Hal ini juga untuk memberi keadilan bagi Q sebagai korban yang sekarang kerap terlihat murung hingga menangis, bahkan belum dapat bersekolah kembali karena dalam proses pemulihan.
Komnas PA mencontohkan dalam beberapa kasus kekerasan dilakukan anak, banyak keluarga korban tidak terima bila pelaku hanya dibina beberapa hari lalu dilepas tanpa proses hukum.
“Seringkali ketika kami berhadapan dengan orangtua korban mereka enggak terima ketika pelaku setelah dua sampai tiga kali hari dilepas, bebas.
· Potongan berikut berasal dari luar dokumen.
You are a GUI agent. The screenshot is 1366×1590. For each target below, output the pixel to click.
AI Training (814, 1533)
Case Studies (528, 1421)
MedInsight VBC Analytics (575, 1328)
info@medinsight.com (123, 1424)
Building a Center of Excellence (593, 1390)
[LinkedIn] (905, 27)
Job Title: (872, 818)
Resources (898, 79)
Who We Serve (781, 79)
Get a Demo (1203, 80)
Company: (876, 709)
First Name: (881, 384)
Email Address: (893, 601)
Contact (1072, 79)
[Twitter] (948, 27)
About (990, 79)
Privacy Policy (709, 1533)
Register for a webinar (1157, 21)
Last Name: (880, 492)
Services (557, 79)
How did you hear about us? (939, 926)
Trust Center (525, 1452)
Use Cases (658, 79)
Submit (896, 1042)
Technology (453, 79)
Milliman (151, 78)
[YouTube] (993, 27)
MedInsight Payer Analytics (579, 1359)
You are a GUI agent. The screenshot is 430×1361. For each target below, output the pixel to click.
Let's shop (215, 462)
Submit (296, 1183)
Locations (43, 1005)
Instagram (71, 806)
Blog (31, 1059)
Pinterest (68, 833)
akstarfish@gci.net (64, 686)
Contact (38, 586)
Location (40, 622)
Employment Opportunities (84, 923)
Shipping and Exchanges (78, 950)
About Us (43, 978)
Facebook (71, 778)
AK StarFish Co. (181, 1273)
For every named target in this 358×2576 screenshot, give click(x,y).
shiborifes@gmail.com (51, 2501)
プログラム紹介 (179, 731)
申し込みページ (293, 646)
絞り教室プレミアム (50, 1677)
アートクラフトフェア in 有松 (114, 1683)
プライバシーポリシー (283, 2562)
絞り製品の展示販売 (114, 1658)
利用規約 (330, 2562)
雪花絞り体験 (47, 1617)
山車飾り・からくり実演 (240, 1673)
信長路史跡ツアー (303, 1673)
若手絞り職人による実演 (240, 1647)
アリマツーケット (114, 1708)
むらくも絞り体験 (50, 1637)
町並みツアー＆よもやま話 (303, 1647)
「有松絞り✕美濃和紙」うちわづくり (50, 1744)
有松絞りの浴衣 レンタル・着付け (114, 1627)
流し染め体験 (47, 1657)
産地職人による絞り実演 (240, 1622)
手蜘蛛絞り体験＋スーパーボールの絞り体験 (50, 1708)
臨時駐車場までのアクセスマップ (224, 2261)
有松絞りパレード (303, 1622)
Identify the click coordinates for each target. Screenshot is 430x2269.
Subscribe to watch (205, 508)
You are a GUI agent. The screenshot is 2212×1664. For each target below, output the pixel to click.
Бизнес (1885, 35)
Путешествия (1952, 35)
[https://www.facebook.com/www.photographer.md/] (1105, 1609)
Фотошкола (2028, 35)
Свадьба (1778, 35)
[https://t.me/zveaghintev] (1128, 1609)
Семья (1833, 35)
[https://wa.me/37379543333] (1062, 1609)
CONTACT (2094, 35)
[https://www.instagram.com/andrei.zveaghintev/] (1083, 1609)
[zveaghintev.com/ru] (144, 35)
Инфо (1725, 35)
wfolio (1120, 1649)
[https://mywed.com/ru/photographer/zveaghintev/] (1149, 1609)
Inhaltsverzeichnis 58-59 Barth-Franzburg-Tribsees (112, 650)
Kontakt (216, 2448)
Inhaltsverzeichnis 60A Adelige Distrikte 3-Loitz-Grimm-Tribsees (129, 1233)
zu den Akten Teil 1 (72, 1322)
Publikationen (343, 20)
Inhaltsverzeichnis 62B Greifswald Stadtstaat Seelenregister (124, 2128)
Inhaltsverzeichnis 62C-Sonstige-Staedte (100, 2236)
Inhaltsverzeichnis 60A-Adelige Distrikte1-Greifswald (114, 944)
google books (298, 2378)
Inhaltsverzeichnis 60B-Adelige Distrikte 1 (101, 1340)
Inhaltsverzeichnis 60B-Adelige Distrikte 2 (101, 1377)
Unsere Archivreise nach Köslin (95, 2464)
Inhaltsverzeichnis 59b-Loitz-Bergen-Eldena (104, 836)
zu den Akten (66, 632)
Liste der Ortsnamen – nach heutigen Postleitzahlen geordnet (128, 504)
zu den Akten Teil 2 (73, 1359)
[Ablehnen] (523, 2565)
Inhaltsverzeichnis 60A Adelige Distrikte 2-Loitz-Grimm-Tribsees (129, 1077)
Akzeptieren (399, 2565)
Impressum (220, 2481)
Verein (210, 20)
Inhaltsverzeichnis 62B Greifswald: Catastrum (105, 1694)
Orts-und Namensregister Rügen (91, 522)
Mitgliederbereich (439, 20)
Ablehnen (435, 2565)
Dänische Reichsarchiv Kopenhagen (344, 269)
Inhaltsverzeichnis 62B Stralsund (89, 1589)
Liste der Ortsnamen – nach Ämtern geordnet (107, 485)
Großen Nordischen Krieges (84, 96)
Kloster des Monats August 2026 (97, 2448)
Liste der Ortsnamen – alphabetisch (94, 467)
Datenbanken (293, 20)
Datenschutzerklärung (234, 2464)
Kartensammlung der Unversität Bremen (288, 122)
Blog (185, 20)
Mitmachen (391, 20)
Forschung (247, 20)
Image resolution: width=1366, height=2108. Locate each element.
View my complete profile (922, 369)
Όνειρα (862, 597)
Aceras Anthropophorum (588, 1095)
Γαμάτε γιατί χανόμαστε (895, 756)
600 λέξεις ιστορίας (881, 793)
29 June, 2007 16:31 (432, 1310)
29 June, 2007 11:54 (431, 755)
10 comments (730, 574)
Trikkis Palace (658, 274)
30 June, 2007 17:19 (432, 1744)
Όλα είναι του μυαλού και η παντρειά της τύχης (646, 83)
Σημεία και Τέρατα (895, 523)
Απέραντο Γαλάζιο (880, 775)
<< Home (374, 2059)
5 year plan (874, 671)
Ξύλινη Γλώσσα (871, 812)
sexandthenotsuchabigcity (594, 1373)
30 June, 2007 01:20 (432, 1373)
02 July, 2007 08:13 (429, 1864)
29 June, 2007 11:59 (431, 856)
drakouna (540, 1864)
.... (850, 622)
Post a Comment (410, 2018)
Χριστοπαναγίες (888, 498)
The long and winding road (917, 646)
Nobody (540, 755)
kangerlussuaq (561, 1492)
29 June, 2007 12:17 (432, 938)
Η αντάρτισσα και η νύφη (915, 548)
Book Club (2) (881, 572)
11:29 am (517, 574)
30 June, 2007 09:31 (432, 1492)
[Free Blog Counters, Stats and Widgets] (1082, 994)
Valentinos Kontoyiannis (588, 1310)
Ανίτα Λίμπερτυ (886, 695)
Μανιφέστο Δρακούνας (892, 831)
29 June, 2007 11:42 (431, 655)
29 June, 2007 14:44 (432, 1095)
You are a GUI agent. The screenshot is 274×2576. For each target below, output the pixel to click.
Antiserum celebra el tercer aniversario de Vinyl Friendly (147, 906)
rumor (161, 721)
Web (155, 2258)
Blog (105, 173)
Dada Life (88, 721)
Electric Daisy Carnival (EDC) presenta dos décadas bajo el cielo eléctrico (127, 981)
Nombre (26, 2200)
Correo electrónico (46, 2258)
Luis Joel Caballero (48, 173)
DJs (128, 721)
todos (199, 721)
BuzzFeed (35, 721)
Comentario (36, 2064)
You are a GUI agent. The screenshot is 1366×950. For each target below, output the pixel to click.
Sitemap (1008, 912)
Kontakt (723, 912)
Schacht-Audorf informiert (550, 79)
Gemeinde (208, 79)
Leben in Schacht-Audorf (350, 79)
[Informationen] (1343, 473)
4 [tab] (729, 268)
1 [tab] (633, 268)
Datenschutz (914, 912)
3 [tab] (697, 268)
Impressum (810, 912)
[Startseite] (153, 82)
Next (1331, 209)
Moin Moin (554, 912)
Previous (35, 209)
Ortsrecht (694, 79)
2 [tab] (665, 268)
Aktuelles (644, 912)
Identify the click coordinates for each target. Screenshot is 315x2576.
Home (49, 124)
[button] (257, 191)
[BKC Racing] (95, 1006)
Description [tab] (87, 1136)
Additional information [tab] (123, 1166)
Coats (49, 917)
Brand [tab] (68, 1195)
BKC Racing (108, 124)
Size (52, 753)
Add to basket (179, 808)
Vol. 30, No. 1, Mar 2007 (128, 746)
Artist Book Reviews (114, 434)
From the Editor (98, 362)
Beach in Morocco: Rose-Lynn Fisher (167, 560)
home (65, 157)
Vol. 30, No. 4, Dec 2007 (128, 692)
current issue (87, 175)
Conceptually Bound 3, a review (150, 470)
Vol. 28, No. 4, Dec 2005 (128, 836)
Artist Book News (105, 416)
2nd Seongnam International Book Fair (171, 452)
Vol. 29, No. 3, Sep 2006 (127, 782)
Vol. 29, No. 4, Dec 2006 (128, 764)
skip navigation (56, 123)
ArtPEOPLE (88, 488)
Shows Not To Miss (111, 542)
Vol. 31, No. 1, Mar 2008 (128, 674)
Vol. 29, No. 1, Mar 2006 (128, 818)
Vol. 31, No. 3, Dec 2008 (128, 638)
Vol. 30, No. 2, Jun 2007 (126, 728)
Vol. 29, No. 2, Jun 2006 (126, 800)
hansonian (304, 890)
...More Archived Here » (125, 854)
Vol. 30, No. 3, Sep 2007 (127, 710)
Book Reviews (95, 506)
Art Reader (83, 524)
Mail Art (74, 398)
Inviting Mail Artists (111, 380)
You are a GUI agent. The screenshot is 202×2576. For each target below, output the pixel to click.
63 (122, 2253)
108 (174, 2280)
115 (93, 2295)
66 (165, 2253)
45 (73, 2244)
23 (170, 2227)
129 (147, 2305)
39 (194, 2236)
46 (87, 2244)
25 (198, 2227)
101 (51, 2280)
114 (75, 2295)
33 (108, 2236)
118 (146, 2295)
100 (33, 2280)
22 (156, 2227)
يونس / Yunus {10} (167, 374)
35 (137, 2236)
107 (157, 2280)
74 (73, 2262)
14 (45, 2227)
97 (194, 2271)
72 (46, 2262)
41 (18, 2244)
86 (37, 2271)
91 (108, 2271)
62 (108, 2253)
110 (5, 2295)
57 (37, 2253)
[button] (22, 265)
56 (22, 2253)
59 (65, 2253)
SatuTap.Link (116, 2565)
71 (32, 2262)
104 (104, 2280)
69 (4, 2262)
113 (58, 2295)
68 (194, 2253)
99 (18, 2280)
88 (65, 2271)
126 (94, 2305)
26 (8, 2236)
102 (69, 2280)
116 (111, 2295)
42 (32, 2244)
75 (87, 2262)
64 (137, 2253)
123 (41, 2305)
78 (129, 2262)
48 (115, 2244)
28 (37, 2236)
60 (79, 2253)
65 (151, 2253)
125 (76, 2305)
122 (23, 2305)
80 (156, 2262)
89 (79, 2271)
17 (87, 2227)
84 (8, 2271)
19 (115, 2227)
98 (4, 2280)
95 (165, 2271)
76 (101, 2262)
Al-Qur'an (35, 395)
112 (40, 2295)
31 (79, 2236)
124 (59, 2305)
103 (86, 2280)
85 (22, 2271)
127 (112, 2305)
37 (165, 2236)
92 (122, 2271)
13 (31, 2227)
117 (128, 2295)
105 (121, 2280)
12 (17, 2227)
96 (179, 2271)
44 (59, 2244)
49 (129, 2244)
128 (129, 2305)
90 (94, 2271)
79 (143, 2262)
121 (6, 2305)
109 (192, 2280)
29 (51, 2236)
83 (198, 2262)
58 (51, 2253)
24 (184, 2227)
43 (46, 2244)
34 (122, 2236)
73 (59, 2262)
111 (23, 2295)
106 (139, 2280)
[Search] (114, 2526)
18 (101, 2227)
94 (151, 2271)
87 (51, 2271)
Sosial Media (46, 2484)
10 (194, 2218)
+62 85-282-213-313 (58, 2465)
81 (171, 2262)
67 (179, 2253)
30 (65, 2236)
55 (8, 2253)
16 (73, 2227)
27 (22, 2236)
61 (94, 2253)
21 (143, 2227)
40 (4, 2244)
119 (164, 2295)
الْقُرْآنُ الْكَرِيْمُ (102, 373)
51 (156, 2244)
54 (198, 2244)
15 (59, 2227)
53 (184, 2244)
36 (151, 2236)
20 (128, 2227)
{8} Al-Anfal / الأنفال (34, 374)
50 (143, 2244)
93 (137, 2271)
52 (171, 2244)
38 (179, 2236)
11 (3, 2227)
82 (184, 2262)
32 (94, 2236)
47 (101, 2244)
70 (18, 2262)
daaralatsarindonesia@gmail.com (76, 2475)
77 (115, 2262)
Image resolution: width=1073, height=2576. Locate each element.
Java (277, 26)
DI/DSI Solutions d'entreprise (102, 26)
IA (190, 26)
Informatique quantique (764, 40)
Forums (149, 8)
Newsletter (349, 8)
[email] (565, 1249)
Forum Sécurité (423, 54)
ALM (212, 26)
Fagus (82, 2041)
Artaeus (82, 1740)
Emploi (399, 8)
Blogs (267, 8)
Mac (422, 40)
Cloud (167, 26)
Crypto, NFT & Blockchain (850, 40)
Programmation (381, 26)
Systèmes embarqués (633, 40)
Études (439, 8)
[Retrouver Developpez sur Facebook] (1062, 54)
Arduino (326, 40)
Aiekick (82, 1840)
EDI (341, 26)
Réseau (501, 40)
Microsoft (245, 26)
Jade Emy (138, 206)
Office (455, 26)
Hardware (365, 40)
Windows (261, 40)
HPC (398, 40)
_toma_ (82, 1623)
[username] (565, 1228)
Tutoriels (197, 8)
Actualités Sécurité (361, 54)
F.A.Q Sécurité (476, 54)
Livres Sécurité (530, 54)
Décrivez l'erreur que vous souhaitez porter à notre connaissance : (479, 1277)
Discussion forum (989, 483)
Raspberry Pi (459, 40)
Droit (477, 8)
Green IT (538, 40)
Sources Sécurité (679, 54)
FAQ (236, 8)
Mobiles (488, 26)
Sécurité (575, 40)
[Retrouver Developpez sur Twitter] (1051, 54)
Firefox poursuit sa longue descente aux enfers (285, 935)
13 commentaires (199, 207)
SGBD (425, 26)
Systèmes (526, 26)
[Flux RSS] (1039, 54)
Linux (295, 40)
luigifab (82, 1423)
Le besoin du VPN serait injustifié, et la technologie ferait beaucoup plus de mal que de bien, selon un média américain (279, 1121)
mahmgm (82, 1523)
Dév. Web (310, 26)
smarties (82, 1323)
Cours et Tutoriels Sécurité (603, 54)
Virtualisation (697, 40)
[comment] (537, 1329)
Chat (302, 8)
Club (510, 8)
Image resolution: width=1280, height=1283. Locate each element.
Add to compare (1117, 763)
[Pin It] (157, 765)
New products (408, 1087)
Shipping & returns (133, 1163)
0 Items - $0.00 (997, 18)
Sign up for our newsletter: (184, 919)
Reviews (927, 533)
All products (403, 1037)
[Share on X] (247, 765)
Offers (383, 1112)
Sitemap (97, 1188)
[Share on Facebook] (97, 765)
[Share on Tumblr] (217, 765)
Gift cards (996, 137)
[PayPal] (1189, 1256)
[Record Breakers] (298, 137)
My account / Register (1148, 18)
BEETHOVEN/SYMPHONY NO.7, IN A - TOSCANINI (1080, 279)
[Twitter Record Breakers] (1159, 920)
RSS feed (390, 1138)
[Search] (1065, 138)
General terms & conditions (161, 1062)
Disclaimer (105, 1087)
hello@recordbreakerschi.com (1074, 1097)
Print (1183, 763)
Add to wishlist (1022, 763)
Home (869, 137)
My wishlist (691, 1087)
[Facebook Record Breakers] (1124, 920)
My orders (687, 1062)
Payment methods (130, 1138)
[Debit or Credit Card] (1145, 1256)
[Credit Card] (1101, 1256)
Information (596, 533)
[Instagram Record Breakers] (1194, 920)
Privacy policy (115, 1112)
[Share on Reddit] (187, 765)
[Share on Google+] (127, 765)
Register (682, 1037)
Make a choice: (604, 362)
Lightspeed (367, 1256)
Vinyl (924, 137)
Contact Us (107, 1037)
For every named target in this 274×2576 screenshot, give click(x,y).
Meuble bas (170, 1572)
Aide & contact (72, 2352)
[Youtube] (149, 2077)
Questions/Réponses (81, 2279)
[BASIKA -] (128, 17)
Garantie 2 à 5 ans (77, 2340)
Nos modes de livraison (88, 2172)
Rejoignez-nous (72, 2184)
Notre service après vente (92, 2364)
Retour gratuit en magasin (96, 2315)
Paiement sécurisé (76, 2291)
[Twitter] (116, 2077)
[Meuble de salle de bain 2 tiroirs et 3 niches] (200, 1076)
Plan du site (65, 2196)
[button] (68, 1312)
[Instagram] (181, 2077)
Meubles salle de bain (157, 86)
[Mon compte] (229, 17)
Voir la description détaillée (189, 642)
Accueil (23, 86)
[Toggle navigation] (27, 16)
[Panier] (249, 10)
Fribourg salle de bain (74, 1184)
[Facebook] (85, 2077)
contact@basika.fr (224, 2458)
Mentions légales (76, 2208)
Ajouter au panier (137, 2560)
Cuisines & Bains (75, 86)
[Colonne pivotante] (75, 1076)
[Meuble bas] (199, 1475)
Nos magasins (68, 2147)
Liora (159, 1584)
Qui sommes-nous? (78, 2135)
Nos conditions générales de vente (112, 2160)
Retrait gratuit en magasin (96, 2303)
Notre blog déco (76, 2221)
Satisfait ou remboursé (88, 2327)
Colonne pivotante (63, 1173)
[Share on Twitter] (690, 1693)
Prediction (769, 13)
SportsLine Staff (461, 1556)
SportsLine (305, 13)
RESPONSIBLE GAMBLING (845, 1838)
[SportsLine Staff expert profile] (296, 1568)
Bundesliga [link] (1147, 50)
Satu sisi korbannya trauma,” jelasnya.
Lia mengatakan, dalam penanganan kasus kekerasan dengan pelaku anak, proses hukum harus mengacu pada Undang-Undang (UU) Nomor 11 Tahun 2012 tentang Sistem Peradilan Pidana Anak.
Artinya, baik korban dan anak yang diduga melakukan tindak pidana sama-sama perlu mendapat pendampingan sebagaimana ketentuan diatur dalam Sistem Peradilan Pidana Anak.
Nah, untuk mencegah kasus kekerasan serupa tidak terulang kembali, Komnas PA mendorong orangtua untuk lebih melakukan pengawasan terhadap anak-anak agar tidak terpapar hal buruk.